• [Exercise]
What you return must be the data below, word for word, without any images.

**** Source data ****

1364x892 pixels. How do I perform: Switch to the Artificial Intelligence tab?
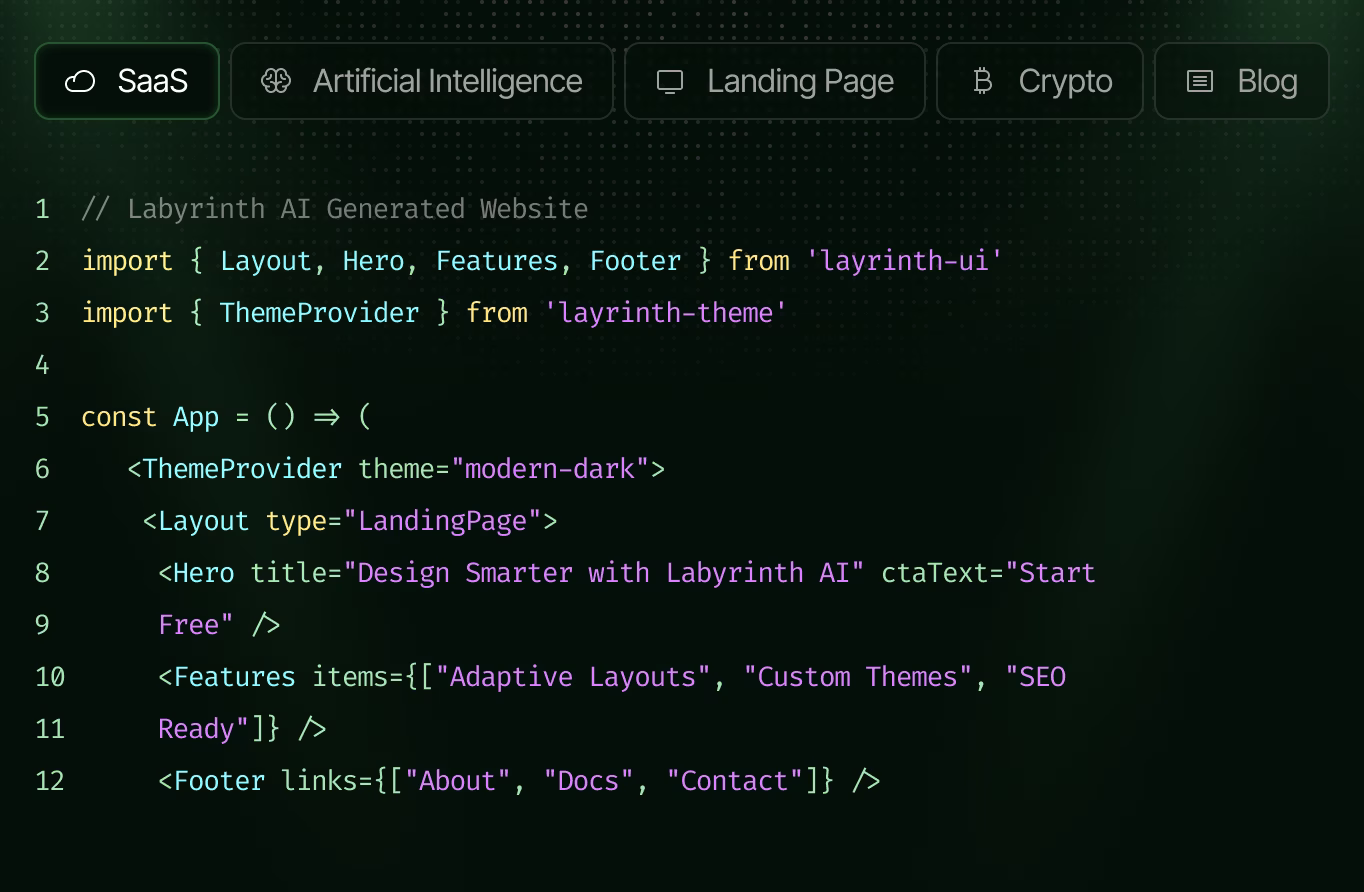(x=421, y=80)
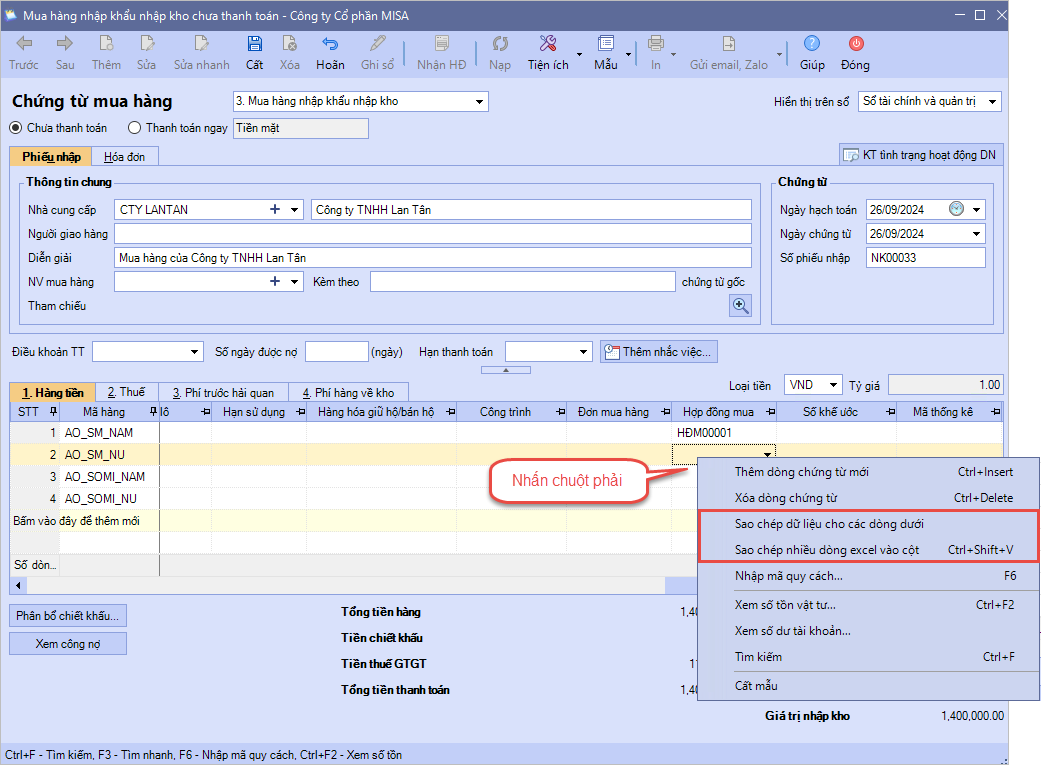Open the Tiện ích tools icon
This screenshot has height=765, width=1047.
(x=548, y=44)
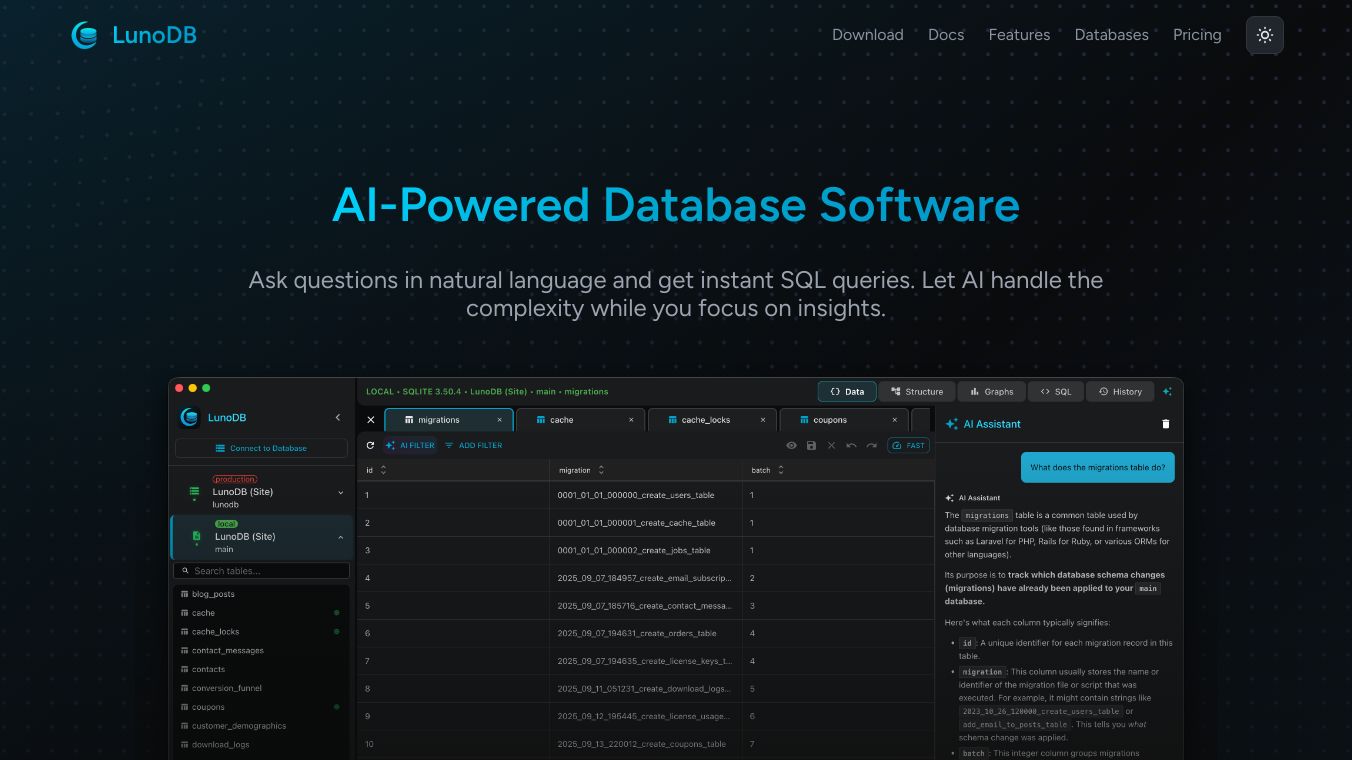Click the AI sparkle icon beside History
Screen dimensions: 1352x760
click(x=1167, y=392)
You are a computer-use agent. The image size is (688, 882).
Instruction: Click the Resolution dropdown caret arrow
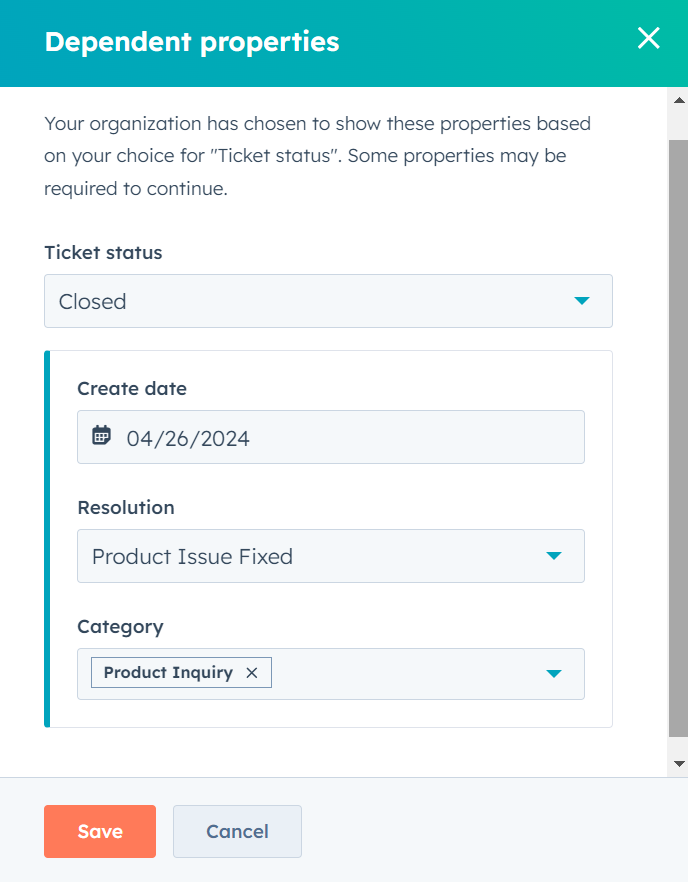pyautogui.click(x=553, y=556)
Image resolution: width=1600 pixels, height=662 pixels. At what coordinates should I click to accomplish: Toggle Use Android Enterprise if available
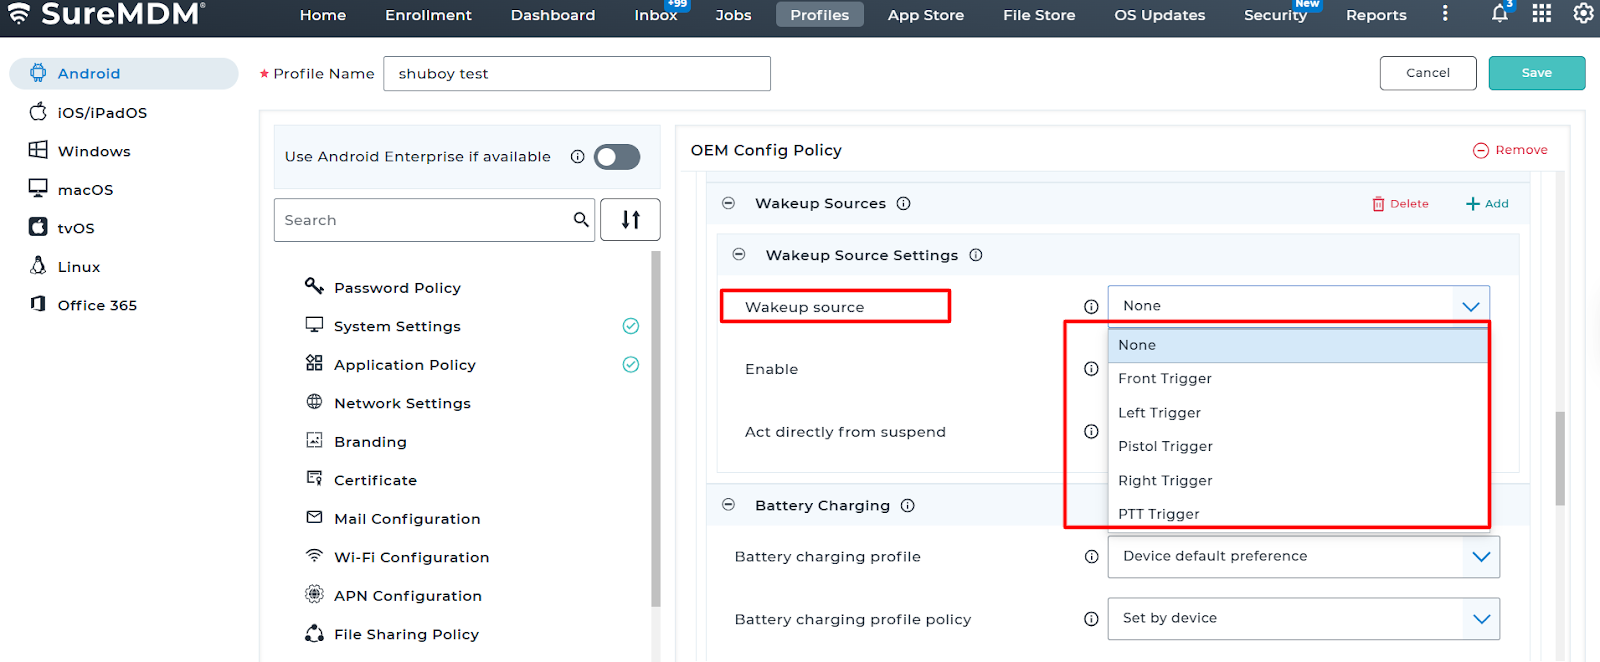coord(616,157)
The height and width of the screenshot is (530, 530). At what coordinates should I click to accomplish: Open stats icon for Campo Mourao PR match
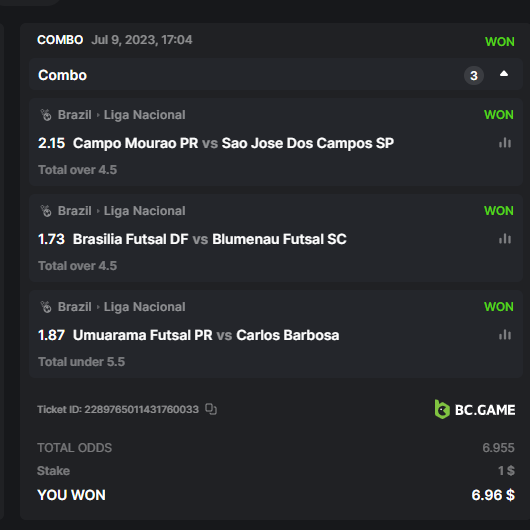[505, 143]
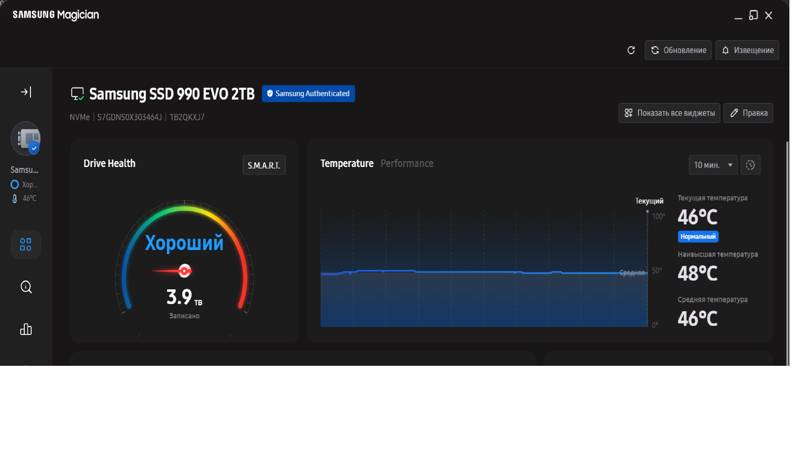The image size is (800, 476).
Task: Click the monitor icon beside drive name
Action: pos(77,94)
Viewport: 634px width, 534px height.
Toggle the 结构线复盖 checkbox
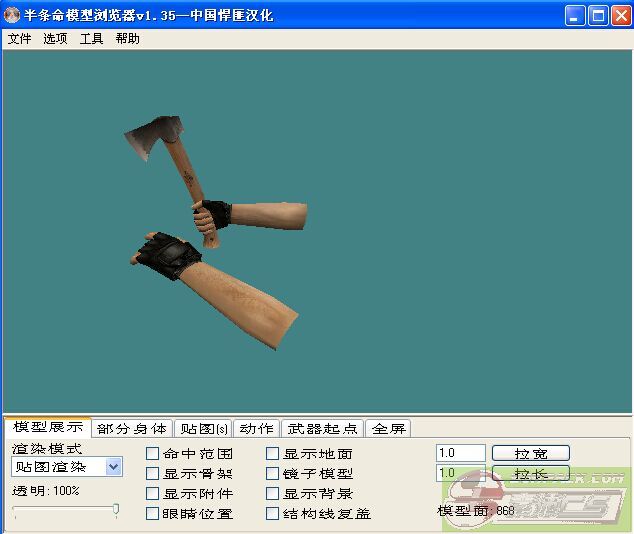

****

• [The answer]
1364x892 pixels. How do I perform: Switch to the Artificial Intelligence tab?
(x=421, y=80)
Open the Tiện ích tools icon
This screenshot has height=765, width=1047.
(x=548, y=44)
Click the AI sparkle icon beside History
Screen dimensions: 1352x760
click(x=1167, y=392)
You are a computer-use agent. The image size is (688, 882).
Instruction: Click the Resolution dropdown caret arrow
pyautogui.click(x=553, y=556)
Image resolution: width=1600 pixels, height=662 pixels. At what coordinates should I click to accomplish: Toggle Use Android Enterprise if available
coord(616,157)
The height and width of the screenshot is (530, 530). At what coordinates should I click to accomplish: Open stats icon for Campo Mourao PR match
[505, 143]
The image size is (800, 476).
Task: Click the monitor icon beside drive name
Action: pos(77,94)
Viewport: 634px width, 534px height.
Toggle the 结构线复盖 checkbox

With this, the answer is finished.